Apache Storm Vs Apache Spark Streaming:
- Apache Storm – real time up to a sub-second level and is event based
- Apache Spark Streaming – real time only up to a second level and is micro-batch processing based.
Apache Storm Architecture and terminologies:
- Its used very specific terminologies – spout and bolt
- Spout is the stream receiver and bolt is the stream processor.

- Exposes 2 kinds of APIs – Storm Core and Trident and works very nicely with Kafka.
- Unlike Spark Streaming it provides something called “tumbling window”(they don’t overlap and e.g. if we have 3 separate windows of 5s then they are 3 different 5 sec windows ) which is unlike “sliding window”(sliding windows can overlap)
Lets play with Apache Storm:
- Apache Storm comes pre-installed on Hortonworks so lets start Storm and Kafka.

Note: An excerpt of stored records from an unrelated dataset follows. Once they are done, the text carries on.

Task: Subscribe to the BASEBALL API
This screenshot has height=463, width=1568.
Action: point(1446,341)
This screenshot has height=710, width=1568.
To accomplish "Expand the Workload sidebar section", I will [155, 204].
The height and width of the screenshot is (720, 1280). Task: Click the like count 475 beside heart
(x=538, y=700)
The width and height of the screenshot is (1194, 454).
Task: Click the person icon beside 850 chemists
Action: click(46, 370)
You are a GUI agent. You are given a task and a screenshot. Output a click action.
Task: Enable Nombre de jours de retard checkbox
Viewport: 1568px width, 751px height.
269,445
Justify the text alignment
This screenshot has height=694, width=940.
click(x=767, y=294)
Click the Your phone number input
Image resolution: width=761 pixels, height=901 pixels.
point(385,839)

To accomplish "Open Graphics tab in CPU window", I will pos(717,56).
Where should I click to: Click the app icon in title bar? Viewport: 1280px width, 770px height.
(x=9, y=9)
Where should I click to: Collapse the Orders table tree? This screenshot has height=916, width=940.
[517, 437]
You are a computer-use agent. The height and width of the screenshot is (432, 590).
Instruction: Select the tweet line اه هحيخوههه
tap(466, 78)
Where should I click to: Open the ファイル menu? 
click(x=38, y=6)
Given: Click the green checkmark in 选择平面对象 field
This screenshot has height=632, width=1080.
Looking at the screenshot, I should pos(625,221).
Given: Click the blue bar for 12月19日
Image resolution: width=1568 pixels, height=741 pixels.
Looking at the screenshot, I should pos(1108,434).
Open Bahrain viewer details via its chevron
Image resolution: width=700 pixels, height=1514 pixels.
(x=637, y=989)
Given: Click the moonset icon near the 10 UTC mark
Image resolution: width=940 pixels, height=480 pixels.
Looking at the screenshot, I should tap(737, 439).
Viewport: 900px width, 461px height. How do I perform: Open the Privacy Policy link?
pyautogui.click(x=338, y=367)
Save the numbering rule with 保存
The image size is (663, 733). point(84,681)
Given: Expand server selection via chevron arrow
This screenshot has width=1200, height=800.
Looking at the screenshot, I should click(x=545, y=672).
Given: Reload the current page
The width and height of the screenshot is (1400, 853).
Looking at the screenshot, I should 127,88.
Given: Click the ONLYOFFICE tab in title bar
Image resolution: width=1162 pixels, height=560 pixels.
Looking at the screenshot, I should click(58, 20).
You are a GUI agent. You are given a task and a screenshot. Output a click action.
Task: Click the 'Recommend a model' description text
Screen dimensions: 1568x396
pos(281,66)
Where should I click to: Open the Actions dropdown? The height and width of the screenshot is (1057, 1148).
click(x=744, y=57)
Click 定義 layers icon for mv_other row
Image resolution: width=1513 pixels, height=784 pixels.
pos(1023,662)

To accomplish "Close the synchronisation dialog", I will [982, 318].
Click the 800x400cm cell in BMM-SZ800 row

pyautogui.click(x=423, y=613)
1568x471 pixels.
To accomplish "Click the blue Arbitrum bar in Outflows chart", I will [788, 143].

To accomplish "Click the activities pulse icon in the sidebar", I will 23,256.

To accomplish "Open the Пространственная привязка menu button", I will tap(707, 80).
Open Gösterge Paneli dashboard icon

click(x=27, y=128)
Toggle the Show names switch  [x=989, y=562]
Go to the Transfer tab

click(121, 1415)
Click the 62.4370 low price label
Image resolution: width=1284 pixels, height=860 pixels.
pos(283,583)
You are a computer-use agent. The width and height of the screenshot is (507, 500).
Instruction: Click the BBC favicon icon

- Now lets login to the Ambari Console.
- This files take a stream of sentences and counts the word by updating a map.
- location of Apache Storm client : cd /usr/hdp/current/storm-client
- Sample Examples location – cd contrib/storm-starter/src/jvm/org/apache/storm/starter
- lets refer to this file – https://testbucket786786.s3.amazonaws.com/WordCountTopology.java
- Lets run the file – storm jar /usr/hdp/current/storm-client/contrib/storm-starter/storm-starter-topologies-*.jar org.apache.storm.starter.WordCountTopology wordcount

- lets it run and lets go to the browser to see the Storm UI(rungs on port 8744) – http://127.0.0.1:8744

- Now lets see if what dis it process in WordTopology.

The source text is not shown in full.